(Stored data)
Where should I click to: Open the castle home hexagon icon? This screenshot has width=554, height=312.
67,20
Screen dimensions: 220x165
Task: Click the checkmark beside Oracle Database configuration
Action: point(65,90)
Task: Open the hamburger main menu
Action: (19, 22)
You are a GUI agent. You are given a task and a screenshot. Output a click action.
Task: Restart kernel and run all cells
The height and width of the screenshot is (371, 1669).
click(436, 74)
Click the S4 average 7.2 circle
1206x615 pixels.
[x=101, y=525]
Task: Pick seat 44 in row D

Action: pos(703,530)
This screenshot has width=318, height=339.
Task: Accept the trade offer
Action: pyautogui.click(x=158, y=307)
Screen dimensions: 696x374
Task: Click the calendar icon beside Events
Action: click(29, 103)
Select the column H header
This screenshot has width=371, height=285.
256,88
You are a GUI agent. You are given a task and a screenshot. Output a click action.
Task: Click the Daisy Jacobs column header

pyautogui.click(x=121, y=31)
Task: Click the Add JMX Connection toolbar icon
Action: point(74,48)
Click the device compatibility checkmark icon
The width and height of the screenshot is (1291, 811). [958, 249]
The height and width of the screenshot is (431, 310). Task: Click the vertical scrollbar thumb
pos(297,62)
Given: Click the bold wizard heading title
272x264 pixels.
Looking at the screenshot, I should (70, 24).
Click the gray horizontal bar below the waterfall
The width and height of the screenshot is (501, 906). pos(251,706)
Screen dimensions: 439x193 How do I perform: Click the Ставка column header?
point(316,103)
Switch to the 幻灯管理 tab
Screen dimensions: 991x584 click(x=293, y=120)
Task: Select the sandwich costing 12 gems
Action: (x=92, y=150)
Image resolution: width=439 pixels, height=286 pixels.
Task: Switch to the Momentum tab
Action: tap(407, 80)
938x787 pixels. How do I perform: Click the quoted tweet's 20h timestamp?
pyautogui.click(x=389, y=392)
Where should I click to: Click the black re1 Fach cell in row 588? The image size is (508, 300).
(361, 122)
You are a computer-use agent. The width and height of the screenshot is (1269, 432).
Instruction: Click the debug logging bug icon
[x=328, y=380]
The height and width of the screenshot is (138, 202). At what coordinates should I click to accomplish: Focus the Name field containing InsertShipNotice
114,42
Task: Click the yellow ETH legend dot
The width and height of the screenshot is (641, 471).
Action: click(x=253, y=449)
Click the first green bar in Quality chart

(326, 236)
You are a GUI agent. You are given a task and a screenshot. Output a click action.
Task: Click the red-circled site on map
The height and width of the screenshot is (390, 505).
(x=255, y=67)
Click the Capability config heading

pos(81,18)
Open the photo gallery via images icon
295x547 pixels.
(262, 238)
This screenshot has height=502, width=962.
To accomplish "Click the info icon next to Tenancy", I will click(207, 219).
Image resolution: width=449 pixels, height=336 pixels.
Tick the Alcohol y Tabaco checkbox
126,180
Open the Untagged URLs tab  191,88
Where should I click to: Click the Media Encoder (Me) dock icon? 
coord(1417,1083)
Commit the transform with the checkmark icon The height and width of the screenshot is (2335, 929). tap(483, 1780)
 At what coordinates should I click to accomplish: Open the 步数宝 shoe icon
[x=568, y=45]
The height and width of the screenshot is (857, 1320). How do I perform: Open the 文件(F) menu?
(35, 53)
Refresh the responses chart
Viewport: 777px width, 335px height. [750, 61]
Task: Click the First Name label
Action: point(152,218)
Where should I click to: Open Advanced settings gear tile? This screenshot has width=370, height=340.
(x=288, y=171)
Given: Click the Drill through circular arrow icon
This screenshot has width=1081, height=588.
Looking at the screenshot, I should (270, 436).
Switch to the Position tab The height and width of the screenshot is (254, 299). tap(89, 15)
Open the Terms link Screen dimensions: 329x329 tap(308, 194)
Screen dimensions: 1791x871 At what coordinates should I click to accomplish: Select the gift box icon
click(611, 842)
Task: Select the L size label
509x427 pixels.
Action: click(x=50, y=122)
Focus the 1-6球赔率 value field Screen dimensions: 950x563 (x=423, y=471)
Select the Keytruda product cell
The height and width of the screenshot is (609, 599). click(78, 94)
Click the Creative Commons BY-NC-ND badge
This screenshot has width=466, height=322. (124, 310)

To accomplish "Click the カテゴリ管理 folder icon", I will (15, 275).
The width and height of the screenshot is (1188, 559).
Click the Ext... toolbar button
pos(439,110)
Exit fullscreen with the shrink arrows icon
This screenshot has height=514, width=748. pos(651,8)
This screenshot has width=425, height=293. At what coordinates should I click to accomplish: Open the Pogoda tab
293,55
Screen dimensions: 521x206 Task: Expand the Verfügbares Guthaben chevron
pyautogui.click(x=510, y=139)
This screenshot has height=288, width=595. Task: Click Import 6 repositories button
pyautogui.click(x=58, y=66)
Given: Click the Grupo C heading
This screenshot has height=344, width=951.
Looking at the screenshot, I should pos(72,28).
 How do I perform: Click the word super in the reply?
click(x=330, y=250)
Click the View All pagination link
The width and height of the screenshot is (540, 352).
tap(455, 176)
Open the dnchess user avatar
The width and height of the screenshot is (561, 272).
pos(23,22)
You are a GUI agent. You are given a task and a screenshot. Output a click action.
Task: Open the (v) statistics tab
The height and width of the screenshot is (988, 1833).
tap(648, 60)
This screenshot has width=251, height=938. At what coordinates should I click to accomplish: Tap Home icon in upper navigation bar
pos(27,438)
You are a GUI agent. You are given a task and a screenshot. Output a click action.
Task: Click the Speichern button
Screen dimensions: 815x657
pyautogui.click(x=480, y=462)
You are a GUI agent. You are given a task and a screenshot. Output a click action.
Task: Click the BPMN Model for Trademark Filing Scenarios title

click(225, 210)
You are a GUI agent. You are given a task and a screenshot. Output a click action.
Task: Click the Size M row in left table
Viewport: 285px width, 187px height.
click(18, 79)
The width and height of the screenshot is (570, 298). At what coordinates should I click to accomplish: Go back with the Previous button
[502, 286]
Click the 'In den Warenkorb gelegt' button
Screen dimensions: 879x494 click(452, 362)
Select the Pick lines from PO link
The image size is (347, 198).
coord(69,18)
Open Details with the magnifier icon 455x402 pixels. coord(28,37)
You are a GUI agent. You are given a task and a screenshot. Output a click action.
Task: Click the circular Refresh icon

▸ How to complete this task: From the entries above, write out only the lines starting at the line that holds "Given: Click the Drill" and ending at the line that holds "Click the View All pagination link", keeping both and matching them exactly.

▸ Response to this exercise:
Given: Click the Drill through circular arrow icon
This screenshot has width=1081, height=588.
Looking at the screenshot, I should (270, 436).
Switch to the Position tab The height and width of the screenshot is (254, 299). tap(89, 15)
Open the Terms link Screen dimensions: 329x329 tap(308, 194)
Screen dimensions: 1791x871 At what coordinates should I click to accomplish: Select the gift box icon
click(611, 842)
Task: Select the L size label
509x427 pixels.
Action: click(x=50, y=122)
Focus the 1-6球赔率 value field Screen dimensions: 950x563 (x=423, y=471)
Select the Keytruda product cell
The height and width of the screenshot is (609, 599). click(78, 94)
Click the Creative Commons BY-NC-ND badge
This screenshot has width=466, height=322. (124, 310)

To accomplish "Click the カテゴリ管理 folder icon", I will (15, 275).
The width and height of the screenshot is (1188, 559).
Click the Ext... toolbar button
pos(439,110)
Exit fullscreen with the shrink arrows icon
This screenshot has height=514, width=748. pos(651,8)
This screenshot has width=425, height=293. At what coordinates should I click to accomplish: Open the Pogoda tab
293,55
Screen dimensions: 521x206 Task: Expand the Verfügbares Guthaben chevron
pyautogui.click(x=510, y=139)
This screenshot has height=288, width=595. Task: Click Import 6 repositories button
pyautogui.click(x=58, y=66)
Given: Click the Grupo C heading
This screenshot has height=344, width=951.
Looking at the screenshot, I should pos(72,28).
 How do I perform: Click the word super in the reply?
click(x=330, y=250)
Click the View All pagination link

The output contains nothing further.